▶ **ФРАГМЕНТ ТЕКСТА**:
• • • • • • •
Гамлет видит призрак отца, он не
верит словам (“слова, слова”), он
внимательно смотрит на череп
мертвеца и разговаривает с ним,
слишком внимательно всматриваясь в
лица живых (Клавдия, Офелии,
Гертруды), он предвещает их скорую
смерть. Как пишет Карасев Л.В., —
“Все, что видит Гамлет, оказывается
чреватым смертью”. Такому зрению
противостоит, с одной стороны, –
образ уха, поглощающего яд, а с
другой – флейта, с которой Гамлет
сравнивает себя и на которой
пытается играть, но не может.
Флейта, в данном случае, это образ
спасения Гамлета. Она вещественна,
визуально предметна; голос флейты
находится посередине между лживыми
словами людей и той возможностью,
которая может остановить смерть.
Для нас важно отметить, что флейта
осталась для Гамлета
непросвеченной, непознанной, что в
мире осталось что-то, что сумело
ускользнуть от излишне
внимательного взгляда, хотя
всеобщим итогом стала трагедия.
Просьба Гамлета, адресованная
Гильденстерну, сыграть на флейте –
это демонстрация незнания
предмета, и отличие Гамлета от
вампира заключается именно в этой
просьбе. С одной стороны –
внимательный, безумный и несущий
смерть Гамлет слишком доверяет
своему зрению и полагается на него,
чтобы слушать кого-то или чью-то
музыку. С другой – Гамлет
неимоверными усилиями сдерживает
себя от поспешных действий, пытаясь
сознательно, рефлексивно
доискаться правды. Роль флейты
здесь в той надежде, которая не
оставляет читателя в мысли “а что
бы произошло, если бы Гамлет
услышал ее музыку?”.
16. В обоих случаях
– через Плюшкина и Гамлета
проведена идея проникающего,
пронизывающего и в конечном итоге
убивающего зрения. Гамлет доверяет
внутреннему созерцанию, полагается
на очевидность правды, выдерживает
зеркальную рефлексивную паузу.
• • • • • • •
▶ **ИСХОДНЫЕ ДАННЫЕ**:
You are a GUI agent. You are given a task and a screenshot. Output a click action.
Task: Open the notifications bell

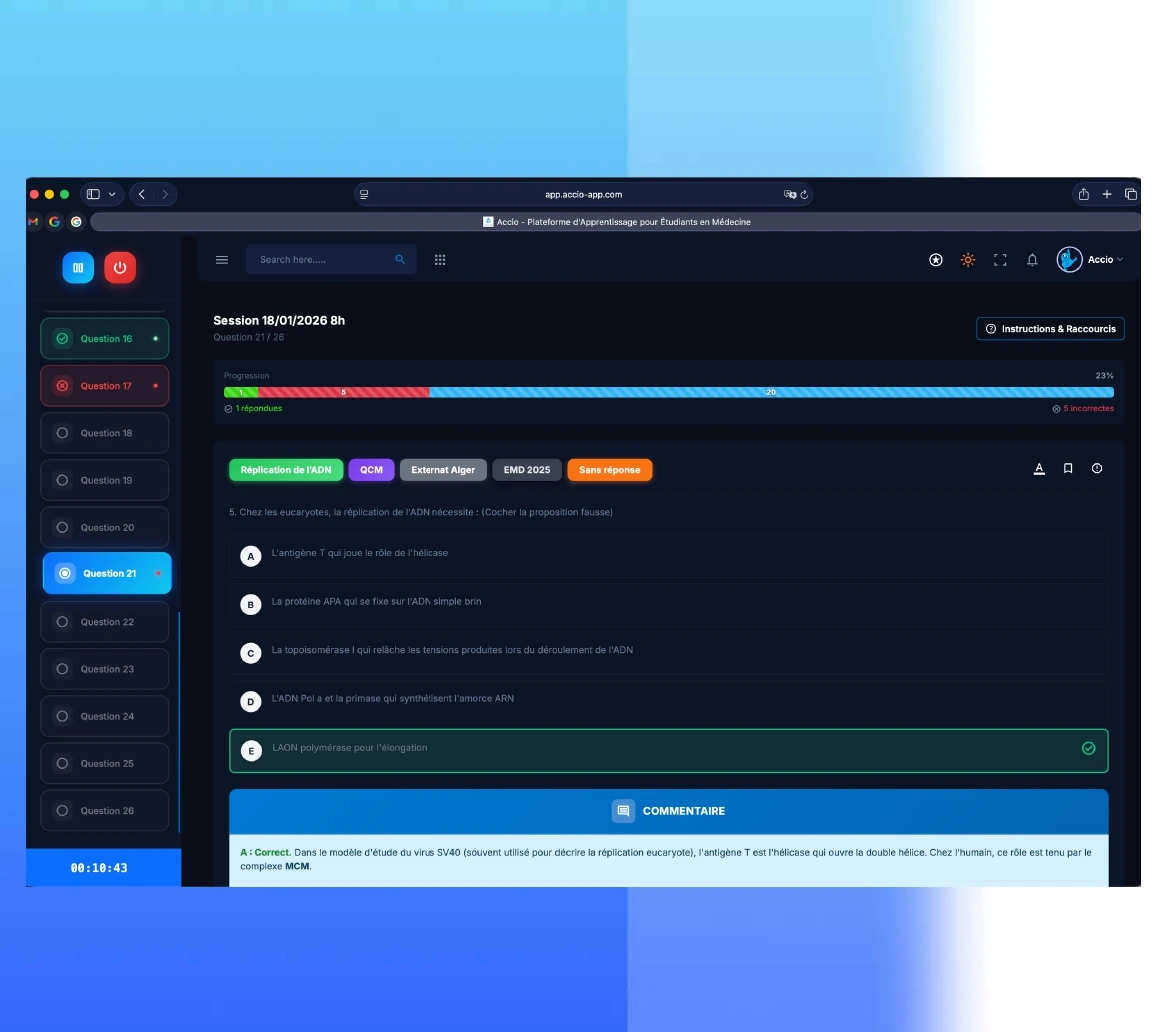pos(1032,260)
• • • • • • •
▶ **ЗАДАНИЯ**:
1) Перепечатайте из текста о Гамлете отрывок от слов «Флейта, в данном» до слов «итогом стала трагедия.» включительно.
2) Пожалуйста, напишите, как продолжается текст о Гамлете после его последнего предложения.

▶ **ОЖИДАЕМЫЕ ОТВЕТЫ**:
1)
Флейта, в данном случае, это образ
спасения Гамлета. Она вещественна,
визуально предметна; голос флейты
находится посередине между лживыми
словами людей и той возможностью,
которая может остановить смерть.
Для нас важно отметить, что флейта
осталась для Гамлета
непросвеченной, непознанной, что в
мире осталось что-то, что сумело
ускользнуть от излишне
внимательного взгляда, хотя
всеобщим итогом стала трагедия.

2)
Плюшкин погружен в хаос предметов,
за которыми не видно его самого, но
зато сами предметы описаны
тщательно и достоверно. И Плюшкин, и
Гамлет несут в себе черты вампира,
но не того вампира, который
принадлежит мифологии и сказкам
(вампира-упыря, вампира-вурдалака),
а эстетизированного вампира
Дракулы. Тот Дракула, который был
создан Ф. Копполой , как и Дракула
Курицина, – умеет ждать. Жажда
крови, как бы сильна она ни была,
уступает место сдержанности ради
иной цели. В фильме такой целью
является первоначально покупка
лондонских поместий, а после –
любовь к земной девушке. В этом
Дракула близок к Гамлету, он знает,
что делать, но не делает.
Принци-пиальная же разница между
Гамлетом и Дракулой заключается в
возможности и невоз-можности
вершить суд.
Дракула (и Копполы, и Курицина)
считает возможным судить и других,
и себя. Гамлет тоже судит, убивая, но
оставляет последнее осуждение за
судьбой, потому и медлит. Он медлит
потому, что никак не решается стать
субъектом суждения и осуждения и
ждет, откладывая суд максимально
далеко.
17. И Дракула
Курицина, и Дракула Копполы умеют
ждать не потому, что находятся в
замешательстве или неуверенности.
Наоборот. Они выжидают потому, что
становятся полноправными судьями
ситуации, они полностью владеют
предметами и окружающими
объектами. Они становятся
субъектами суждения. Дракула
присваивает себе характеристики
европейского субъекта, но в
наивысшей, “вампирской” степени.
18. Существует
мнение, что диалогическое мышление
зародилось во времена античной
драмы, а именно, с введения Эсхилом
на сцену театра второго актера. В
этом мнении солидарны Бахтин и
Борхес . Вновь обратимся к
“Орестее” Эсхила. Здесь Орест еще
не может самостоятельно,
субъективно судить Клитемнестру,
для этого требуется поддержка
Аполлона, а непосредственно во
время самого убийства – призыв
Пилада:
Но где ж глаголы
Локсиевы ясные,
Орест – ослушник? Где присяга
крепкая?
Пусть все врагами станут, был бы
другом бог.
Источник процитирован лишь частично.